Timothy J Horjus: Subverted Sublime

Timothy J Horjus: Subverted Sublime, a solo exhibition of paintings will be presented in Goucher College’s Rosenberg Gallery in the Kraushaar Auditorium from January 17 through February 26, 2018. 

Horjus creates artwork that functions aesthetically within the framework of high formalism and the stylistic tendencies of post-painterly abstraction. His paintings are pretty and handsome, and visually cling to the antiquated ideals of modernism, however, through a conceptual base and contemporary references, they also function within the current cultural discussion of information transmission.

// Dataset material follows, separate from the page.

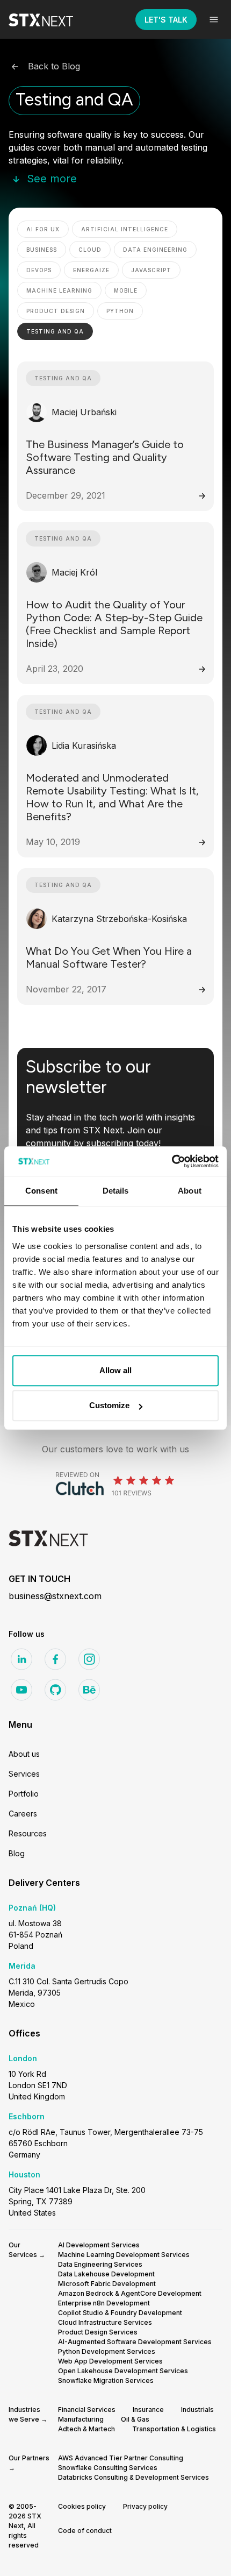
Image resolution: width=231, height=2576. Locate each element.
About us (24, 1753)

These works evoke a sense of illusory social space by utilizing the language of modernism in conjunction with traditional references to discuss our reliance on digitally produced and transmitted information. Through this lens of modernisms’ embrace of painting and its process, he attempts to subvert, yet at the same time embrace the antiquated ideals of a historical painting. Unlike the exclusion of space in modernist painting, he seeks to acknowledge and deny the historical precedent for illusory space as representation of the real. Within this contradiction he attempts to evoke the space of the contemporary condition; which is one of awkwardness. We find ourselves increasingly pushing away ‘real’ experiences in-lieu of digital ones, all the while continuing to yearn for more human interactions. This situation is displayed through the antagonistic use of digitized information over the top of the contemporized reference to a historic sublime. The ‘networks’ that are placed over the pictorial space, function as a stoppage, yet flirtatiously interact with the space of the painting in a way that is simultaneously confusing and awkward.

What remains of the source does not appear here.